Exercise instructions - No line before the one containing "View the 822 retweets list" is to be output; retype exactly that line and all lines that follow it to the end of the records.

Dataset entries
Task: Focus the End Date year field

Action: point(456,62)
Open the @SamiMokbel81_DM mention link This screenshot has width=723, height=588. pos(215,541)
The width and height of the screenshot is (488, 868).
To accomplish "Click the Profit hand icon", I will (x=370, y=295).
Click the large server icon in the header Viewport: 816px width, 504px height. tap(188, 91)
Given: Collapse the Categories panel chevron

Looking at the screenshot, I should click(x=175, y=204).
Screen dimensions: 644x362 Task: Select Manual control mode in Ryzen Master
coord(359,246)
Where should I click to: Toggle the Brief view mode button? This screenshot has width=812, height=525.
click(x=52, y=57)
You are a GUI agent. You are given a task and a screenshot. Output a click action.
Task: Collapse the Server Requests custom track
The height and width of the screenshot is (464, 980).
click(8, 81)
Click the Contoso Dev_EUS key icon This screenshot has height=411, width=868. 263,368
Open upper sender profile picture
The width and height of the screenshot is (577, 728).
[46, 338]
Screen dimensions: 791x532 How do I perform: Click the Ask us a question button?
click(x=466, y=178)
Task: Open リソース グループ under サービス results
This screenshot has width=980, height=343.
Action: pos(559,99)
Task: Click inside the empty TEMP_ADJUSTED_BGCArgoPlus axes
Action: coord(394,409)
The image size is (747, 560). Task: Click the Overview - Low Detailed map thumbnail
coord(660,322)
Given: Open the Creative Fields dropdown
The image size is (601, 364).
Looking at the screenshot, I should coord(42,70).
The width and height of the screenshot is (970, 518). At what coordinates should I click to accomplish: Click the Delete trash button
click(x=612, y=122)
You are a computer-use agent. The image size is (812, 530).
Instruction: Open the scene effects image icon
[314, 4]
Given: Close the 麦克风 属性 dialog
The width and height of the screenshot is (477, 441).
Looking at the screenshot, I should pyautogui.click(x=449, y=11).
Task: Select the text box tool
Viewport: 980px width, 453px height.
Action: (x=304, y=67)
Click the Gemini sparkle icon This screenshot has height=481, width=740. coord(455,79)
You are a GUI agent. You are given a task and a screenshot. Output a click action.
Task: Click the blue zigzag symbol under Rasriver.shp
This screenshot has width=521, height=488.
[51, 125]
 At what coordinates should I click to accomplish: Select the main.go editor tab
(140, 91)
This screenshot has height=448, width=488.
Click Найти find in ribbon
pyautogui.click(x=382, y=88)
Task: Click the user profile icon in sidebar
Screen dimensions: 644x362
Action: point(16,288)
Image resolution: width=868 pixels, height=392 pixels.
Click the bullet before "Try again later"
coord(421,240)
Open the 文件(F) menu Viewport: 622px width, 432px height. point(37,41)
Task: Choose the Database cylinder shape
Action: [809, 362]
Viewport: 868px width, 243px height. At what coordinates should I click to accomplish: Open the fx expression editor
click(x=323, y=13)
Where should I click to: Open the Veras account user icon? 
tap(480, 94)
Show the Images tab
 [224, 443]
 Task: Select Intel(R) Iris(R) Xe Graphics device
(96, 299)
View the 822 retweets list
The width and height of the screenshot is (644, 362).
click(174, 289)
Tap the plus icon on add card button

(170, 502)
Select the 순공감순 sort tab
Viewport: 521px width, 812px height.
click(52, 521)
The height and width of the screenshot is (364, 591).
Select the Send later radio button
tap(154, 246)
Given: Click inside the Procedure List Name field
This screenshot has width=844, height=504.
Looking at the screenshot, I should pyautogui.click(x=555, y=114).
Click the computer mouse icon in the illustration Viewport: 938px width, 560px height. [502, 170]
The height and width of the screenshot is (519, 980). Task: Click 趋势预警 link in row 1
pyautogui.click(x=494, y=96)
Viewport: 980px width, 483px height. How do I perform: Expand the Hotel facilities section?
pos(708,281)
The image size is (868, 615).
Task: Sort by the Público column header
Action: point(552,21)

Final answer -
View the 822 retweets list
The width and height of the screenshot is (644, 362).
click(174, 289)
Tap the plus icon on add card button

(170, 502)
Select the 순공감순 sort tab
Viewport: 521px width, 812px height.
click(52, 521)
The height and width of the screenshot is (364, 591).
Select the Send later radio button
tap(154, 246)
Given: Click inside the Procedure List Name field
This screenshot has width=844, height=504.
Looking at the screenshot, I should pyautogui.click(x=555, y=114).
Click the computer mouse icon in the illustration Viewport: 938px width, 560px height. [502, 170]
The height and width of the screenshot is (519, 980). Task: Click 趋势预警 link in row 1
pyautogui.click(x=494, y=96)
Viewport: 980px width, 483px height. How do I perform: Expand the Hotel facilities section?
pos(708,281)
The image size is (868, 615).
Task: Sort by the Público column header
Action: point(552,21)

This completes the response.